- **SHORT EXERCISE**
In the entries below, render everything from the line containing "Click the legend entry avg: 22.88" down to the line containing "click(155, 416)", inclusive, as a JSON list of strings with one string per line and no blank lines. Omit the pictures from the result.

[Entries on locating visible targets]
····················

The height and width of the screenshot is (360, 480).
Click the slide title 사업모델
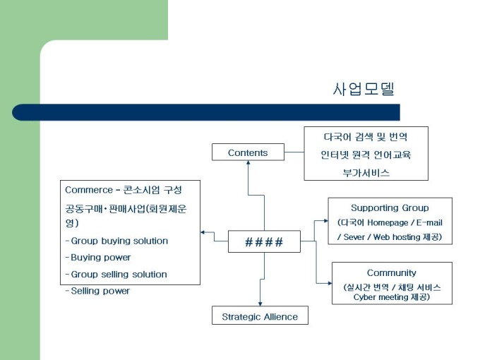[363, 90]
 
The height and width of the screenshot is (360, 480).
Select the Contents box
[248, 152]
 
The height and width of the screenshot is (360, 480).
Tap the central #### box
[264, 242]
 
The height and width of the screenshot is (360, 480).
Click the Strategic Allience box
[260, 316]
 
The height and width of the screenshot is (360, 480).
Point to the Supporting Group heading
[390, 208]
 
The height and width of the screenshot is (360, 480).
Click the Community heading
[391, 273]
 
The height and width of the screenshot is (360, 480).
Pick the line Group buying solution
[119, 241]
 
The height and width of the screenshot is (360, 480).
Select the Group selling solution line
[119, 274]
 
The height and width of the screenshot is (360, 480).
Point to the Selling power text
[100, 291]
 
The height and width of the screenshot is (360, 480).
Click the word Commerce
[88, 190]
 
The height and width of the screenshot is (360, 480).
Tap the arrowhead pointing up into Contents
[248, 164]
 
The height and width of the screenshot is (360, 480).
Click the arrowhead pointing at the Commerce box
[203, 232]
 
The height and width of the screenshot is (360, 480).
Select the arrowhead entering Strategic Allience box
[260, 304]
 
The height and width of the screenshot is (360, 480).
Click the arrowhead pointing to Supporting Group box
[325, 221]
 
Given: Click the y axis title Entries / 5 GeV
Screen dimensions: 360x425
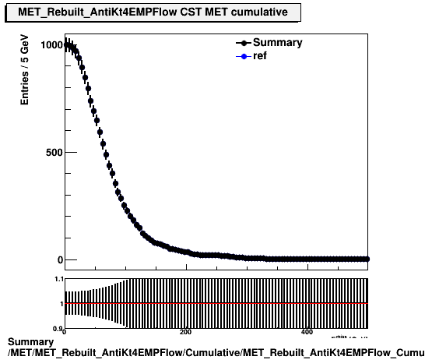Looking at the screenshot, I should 24,74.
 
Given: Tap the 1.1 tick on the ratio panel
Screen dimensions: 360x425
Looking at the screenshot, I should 58,279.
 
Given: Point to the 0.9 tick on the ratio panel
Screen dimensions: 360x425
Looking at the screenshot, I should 58,328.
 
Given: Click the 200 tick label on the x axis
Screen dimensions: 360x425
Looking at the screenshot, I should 185,332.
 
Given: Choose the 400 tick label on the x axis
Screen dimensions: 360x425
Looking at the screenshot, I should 307,332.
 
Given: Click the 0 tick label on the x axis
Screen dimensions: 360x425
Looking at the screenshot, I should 65,332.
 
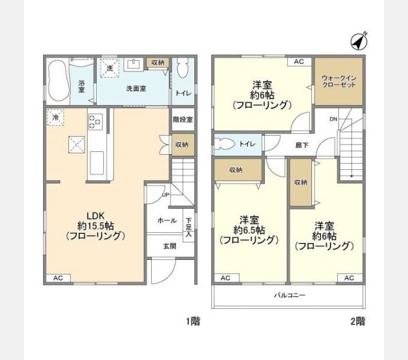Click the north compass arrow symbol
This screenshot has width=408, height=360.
359,41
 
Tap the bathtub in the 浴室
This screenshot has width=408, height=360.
59,80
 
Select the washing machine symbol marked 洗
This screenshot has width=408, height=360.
110,68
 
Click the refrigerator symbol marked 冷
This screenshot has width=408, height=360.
55,118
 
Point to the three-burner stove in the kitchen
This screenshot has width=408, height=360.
95,121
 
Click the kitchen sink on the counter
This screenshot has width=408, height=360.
97,163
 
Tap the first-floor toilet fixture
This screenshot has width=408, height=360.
182,68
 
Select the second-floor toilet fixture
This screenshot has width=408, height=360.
224,144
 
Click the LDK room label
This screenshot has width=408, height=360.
95,216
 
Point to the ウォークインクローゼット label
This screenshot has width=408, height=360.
339,81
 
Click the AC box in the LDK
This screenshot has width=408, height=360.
58,278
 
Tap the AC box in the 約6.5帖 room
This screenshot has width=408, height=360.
226,278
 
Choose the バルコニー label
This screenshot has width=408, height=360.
290,295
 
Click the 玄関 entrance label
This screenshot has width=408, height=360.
170,246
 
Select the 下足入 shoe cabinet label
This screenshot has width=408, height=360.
188,227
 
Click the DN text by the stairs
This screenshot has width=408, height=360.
334,119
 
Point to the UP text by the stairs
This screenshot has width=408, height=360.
166,195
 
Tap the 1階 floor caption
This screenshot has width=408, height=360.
193,321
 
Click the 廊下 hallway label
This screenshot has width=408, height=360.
302,145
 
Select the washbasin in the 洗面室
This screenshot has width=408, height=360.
133,64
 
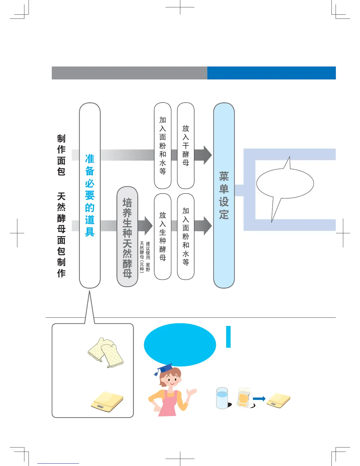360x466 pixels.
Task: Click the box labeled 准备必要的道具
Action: pos(90,195)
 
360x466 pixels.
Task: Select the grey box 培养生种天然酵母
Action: pos(127,237)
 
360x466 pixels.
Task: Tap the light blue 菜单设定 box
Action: pos(224,195)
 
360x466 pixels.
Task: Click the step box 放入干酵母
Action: pos(186,146)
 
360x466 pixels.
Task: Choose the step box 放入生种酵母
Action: pos(163,237)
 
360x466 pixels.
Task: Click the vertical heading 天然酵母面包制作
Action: pos(61,235)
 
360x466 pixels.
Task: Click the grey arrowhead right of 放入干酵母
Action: pos(207,155)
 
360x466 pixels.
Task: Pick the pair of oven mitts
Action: pos(106,352)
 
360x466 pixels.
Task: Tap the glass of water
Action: pos(222,398)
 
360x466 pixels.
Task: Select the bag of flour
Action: pos(244,397)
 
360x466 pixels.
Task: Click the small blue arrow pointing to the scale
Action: pos(259,399)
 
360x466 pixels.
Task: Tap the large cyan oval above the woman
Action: pos(180,344)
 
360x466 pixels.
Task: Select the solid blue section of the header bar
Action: pos(271,73)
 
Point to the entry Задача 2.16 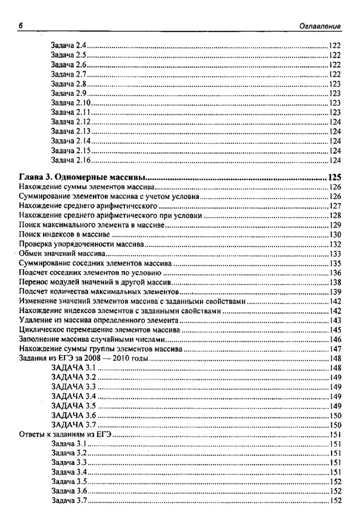pos(70,160)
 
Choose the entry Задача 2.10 pos(70,103)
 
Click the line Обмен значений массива pos(62,254)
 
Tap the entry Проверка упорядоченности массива pos(81,244)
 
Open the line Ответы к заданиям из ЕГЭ pos(65,435)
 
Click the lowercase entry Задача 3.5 pos(68,482)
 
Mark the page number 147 pos(335,349)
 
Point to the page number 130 pos(335,235)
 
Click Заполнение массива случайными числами pos(92,340)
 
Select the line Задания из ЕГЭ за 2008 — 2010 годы pos(83,359)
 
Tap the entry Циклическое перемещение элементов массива pos(99,330)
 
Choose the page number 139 pos(335,292)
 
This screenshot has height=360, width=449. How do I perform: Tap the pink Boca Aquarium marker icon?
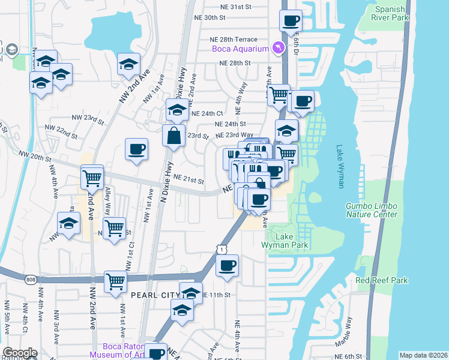point(278,47)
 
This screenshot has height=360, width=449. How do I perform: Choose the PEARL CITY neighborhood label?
point(155,295)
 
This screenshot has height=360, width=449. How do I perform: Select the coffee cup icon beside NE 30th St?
point(291,21)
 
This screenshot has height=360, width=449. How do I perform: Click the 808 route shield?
point(31,279)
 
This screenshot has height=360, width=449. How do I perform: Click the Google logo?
point(19,353)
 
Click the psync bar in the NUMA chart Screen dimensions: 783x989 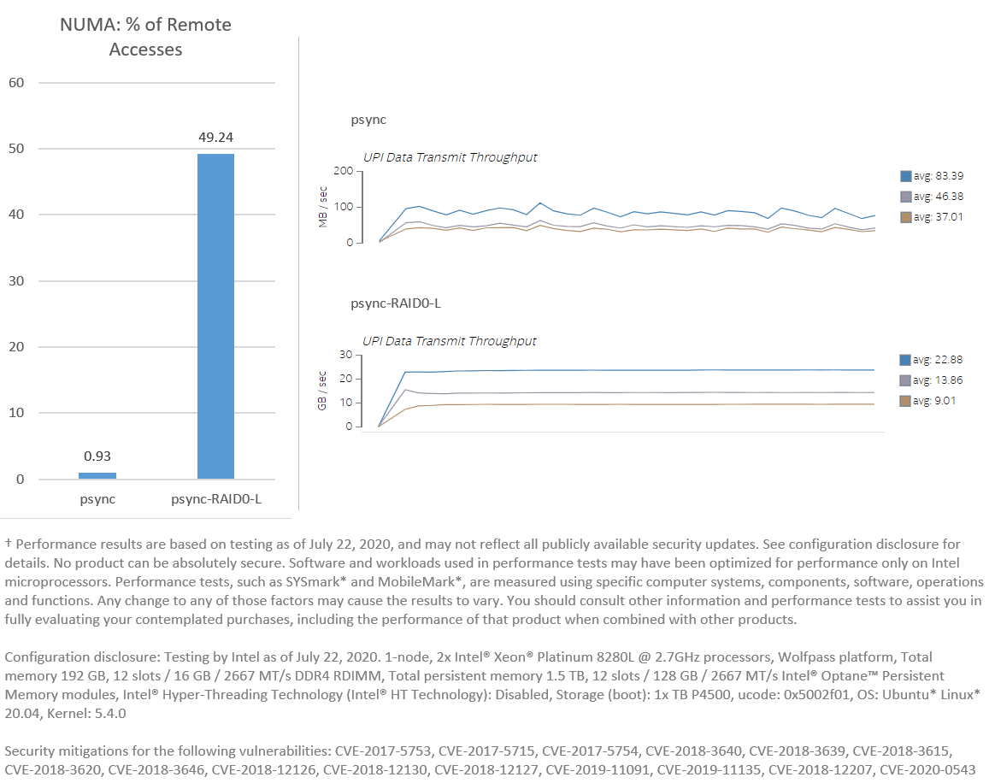(x=97, y=475)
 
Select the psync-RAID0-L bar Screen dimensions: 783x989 (x=215, y=316)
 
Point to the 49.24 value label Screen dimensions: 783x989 (x=215, y=137)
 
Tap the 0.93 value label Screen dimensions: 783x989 (x=97, y=456)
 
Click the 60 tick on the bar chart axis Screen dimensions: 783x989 (x=16, y=83)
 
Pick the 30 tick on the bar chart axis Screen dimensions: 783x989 (x=16, y=281)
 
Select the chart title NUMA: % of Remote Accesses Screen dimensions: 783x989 (x=146, y=37)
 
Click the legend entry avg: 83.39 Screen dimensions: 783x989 (x=931, y=176)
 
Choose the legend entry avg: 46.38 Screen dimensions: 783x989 (x=931, y=197)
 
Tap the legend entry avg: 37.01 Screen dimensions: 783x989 (x=931, y=217)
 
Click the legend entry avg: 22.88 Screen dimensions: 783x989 (x=931, y=359)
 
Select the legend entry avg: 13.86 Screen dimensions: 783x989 (x=931, y=380)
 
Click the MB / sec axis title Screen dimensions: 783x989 (x=323, y=207)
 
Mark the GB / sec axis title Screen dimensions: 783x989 (x=323, y=391)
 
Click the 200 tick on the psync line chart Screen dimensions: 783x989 (x=344, y=172)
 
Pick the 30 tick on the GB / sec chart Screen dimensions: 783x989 (x=346, y=355)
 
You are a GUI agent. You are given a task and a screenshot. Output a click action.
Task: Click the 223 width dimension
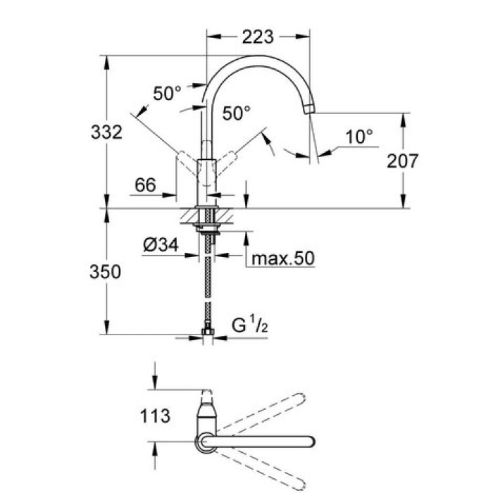click(258, 37)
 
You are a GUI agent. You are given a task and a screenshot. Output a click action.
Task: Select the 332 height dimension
click(106, 132)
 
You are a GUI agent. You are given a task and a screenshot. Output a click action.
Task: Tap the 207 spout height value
click(402, 161)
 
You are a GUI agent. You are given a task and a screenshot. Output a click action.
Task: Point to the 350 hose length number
click(106, 272)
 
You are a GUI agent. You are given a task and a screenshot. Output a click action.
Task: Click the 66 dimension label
click(145, 185)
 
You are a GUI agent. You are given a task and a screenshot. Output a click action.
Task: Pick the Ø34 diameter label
click(161, 244)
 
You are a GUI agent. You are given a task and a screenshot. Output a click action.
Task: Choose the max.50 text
click(283, 258)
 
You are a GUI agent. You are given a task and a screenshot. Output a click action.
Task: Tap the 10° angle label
click(359, 137)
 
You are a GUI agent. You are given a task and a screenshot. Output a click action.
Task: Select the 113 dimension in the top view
click(155, 416)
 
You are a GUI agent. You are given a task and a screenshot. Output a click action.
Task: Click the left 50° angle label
click(168, 93)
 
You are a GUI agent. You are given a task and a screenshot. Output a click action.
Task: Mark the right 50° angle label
click(237, 113)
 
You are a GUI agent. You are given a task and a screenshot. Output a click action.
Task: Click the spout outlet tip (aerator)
click(310, 108)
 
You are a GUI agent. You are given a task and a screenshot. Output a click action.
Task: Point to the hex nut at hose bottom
click(208, 332)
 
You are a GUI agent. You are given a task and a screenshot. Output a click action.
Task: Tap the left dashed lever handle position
click(187, 163)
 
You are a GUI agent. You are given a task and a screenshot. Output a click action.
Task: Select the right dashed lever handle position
click(226, 163)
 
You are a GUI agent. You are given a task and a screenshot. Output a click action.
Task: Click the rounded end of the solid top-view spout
click(310, 442)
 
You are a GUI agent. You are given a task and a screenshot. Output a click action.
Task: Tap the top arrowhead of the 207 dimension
click(404, 120)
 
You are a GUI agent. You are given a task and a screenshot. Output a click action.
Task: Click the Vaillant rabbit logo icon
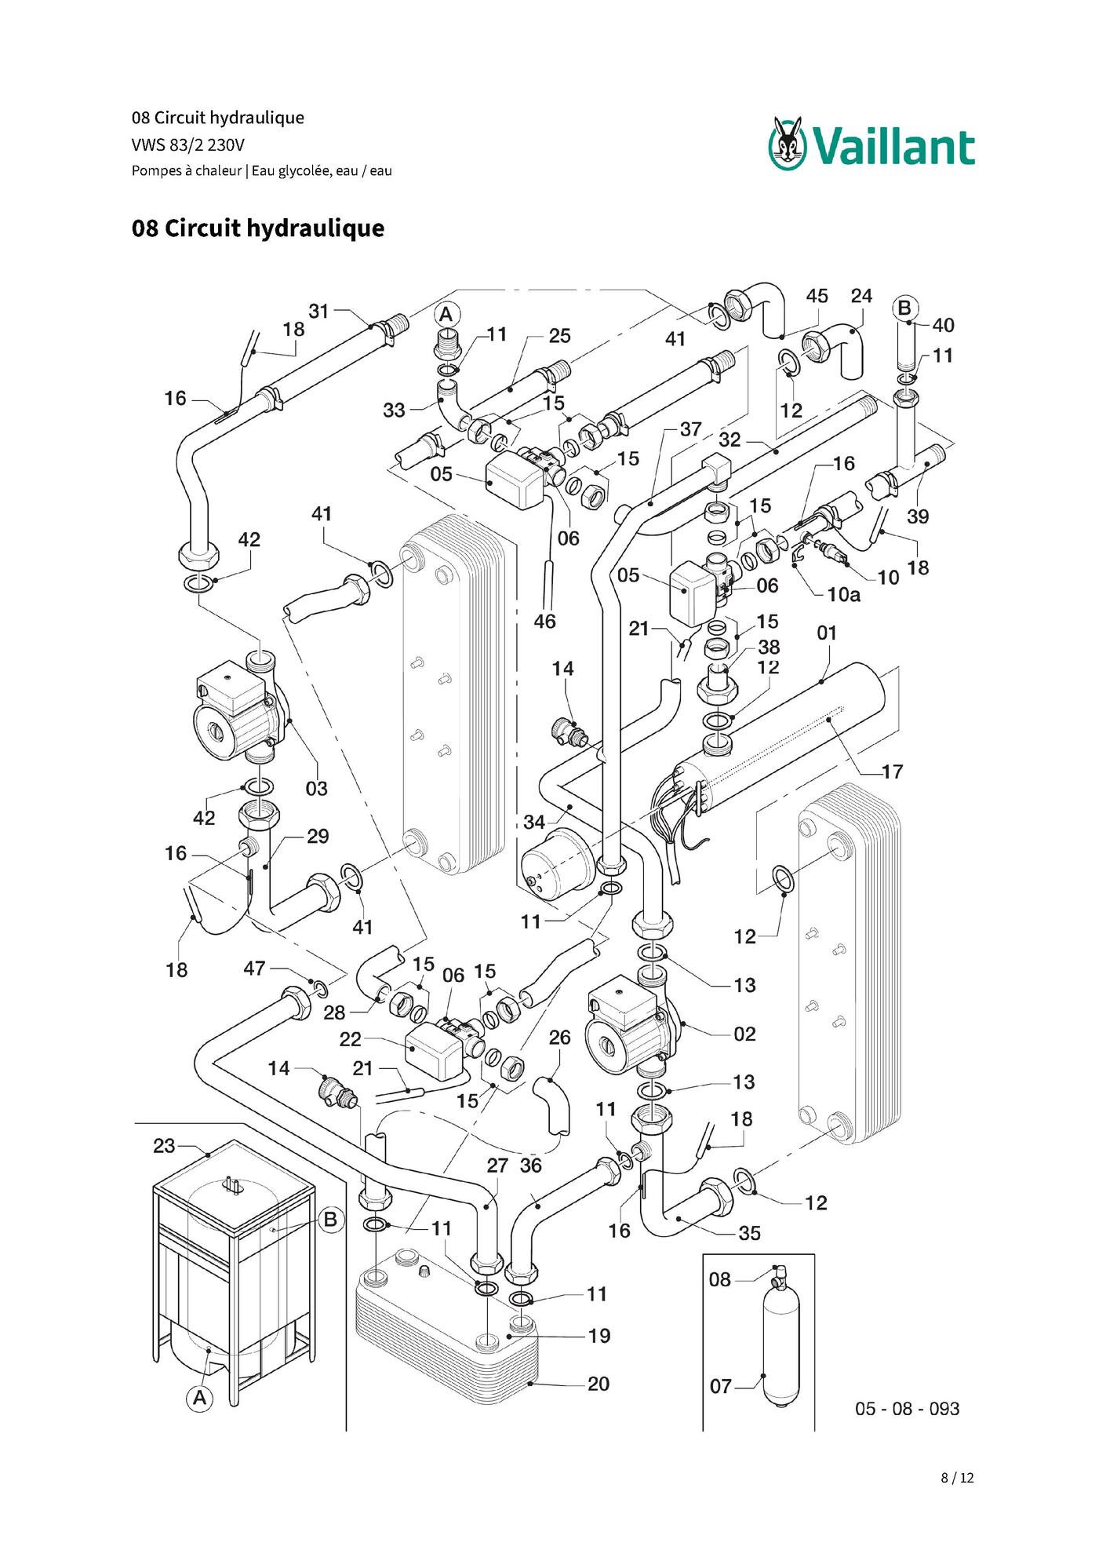tap(787, 143)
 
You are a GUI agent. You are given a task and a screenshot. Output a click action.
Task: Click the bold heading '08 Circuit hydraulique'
tap(258, 228)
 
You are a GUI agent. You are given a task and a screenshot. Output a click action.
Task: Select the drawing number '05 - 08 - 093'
tap(907, 1408)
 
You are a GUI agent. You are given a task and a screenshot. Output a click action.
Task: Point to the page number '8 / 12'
tap(957, 1478)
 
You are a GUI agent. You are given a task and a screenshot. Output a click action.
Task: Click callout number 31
tap(318, 312)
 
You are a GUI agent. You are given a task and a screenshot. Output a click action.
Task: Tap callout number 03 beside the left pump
tap(316, 788)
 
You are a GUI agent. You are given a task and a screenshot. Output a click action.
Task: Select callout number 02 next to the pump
tap(744, 1034)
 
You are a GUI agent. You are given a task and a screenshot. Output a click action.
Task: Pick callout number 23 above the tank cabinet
tap(164, 1146)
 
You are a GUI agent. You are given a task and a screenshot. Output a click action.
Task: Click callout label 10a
tap(843, 595)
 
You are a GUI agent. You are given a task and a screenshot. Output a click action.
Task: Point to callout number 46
tap(544, 622)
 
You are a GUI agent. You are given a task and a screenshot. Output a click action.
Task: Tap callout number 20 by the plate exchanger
tap(598, 1384)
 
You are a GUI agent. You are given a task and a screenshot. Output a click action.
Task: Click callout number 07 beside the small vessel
tap(721, 1387)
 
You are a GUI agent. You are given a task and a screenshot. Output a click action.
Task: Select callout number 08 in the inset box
tap(720, 1280)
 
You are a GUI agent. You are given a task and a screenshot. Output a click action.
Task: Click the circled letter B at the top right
tap(904, 308)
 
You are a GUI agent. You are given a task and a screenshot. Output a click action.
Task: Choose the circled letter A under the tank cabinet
tap(200, 1398)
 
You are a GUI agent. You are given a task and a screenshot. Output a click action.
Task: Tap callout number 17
tap(893, 772)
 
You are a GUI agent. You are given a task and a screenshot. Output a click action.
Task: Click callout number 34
tap(534, 822)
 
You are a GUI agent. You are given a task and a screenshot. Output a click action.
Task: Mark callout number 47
tap(254, 969)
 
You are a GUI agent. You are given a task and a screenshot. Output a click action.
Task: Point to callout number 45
tap(817, 296)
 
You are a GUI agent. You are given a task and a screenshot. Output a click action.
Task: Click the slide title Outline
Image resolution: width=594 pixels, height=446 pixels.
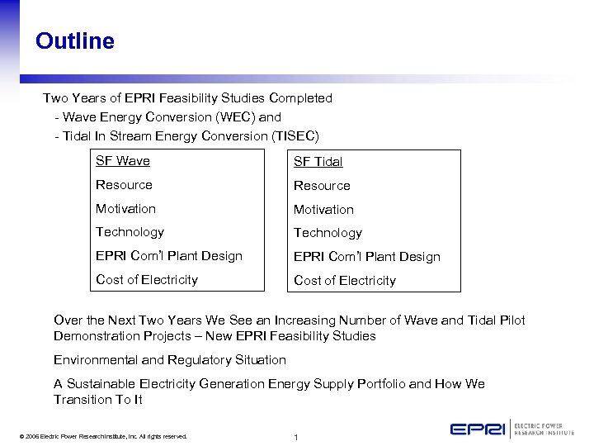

····················

- **RESULT OF THIS EXERCISE**
[
  "Click the legend entry avg: 22.88 Screen dimensions: 783x989 (x=931, y=359)",
  "Select the legend entry avg: 13.86 Screen dimensions: 783x989 (x=931, y=380)",
  "Click the MB / sec axis title Screen dimensions: 783x989 (x=323, y=207)",
  "Mark the GB / sec axis title Screen dimensions: 783x989 (x=323, y=391)",
  "Click the 200 tick on the psync line chart Screen dimensions: 783x989 (x=344, y=172)",
  "Pick the 30 tick on the GB / sec chart Screen dimensions: 783x989 (x=346, y=355)",
  "You are a GUI agent. You are given a task and a screenshot. Output a click action.",
  "Task: Click the 223 width dimension",
  "click(258, 37)",
  "You are a GUI agent. You are given a task and a screenshot. Output a click action.",
  "Task: Select the 332 height dimension",
  "click(106, 132)",
  "You are a GUI agent. You are given a task and a screenshot. Output a click action.",
  "Task: Tap the 207 spout height value",
  "click(402, 161)",
  "You are a GUI agent. You are given a task and a screenshot. Output a click action.",
  "Task: Point to the 350 hose length number",
  "click(106, 272)",
  "You are a GUI agent. You are given a task and a screenshot. Output a click action.",
  "Task: Click the 66 dimension label",
  "click(145, 185)",
  "You are a GUI agent. You are given a task and a screenshot. Output a click action.",
  "Task: Pick the Ø34 diameter label",
  "click(161, 244)",
  "You are a GUI agent. You are given a task and a screenshot. Output a click action.",
  "Task: Choose the max.50 text",
  "click(283, 258)",
  "You are a GUI agent. You are given a task and a screenshot. Output a click action.",
  "Task: Tap the 10° angle label",
  "click(359, 137)",
  "You are a GUI agent. You are given a task and a screenshot. Output a click action.",
  "Task: Select the 113 dimension in the top view",
  "click(155, 416)"
]